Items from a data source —
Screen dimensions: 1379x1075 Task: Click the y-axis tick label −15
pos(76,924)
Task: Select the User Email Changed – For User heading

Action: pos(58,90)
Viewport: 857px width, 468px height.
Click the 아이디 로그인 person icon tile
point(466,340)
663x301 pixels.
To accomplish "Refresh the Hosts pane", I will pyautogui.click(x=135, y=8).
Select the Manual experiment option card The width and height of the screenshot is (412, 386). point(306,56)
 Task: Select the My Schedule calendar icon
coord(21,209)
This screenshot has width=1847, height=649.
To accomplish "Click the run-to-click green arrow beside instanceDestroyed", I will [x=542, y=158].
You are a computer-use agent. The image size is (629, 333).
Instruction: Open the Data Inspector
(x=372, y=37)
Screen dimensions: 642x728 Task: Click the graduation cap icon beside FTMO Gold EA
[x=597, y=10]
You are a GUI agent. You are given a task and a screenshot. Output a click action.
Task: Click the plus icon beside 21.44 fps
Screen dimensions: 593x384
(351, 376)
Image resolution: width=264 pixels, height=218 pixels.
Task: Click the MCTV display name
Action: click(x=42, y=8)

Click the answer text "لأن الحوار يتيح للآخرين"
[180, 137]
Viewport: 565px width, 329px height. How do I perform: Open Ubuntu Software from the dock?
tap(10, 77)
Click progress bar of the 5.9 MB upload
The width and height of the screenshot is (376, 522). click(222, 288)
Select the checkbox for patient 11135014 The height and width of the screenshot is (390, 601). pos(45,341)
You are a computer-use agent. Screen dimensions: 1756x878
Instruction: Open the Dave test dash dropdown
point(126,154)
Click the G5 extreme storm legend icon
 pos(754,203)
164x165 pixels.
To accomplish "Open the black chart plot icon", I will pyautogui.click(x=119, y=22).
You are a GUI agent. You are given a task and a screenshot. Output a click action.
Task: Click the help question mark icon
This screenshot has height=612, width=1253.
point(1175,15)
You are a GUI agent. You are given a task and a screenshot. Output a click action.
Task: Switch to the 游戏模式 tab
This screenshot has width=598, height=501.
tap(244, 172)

WORK TO COMPLETE —
Return the lines of the listing exactly, beginning with the line containing "This screenshot has width=1847, height=649." and continuing through the line containing "(x=372, y=37)".

ANSWER TO THIS PROBLEM —
This screenshot has width=1847, height=649.
To accomplish "Click the run-to-click green arrow beside instanceDestroyed", I will [x=542, y=158].
You are a computer-use agent. The image size is (629, 333).
Instruction: Open the Data Inspector
(x=372, y=37)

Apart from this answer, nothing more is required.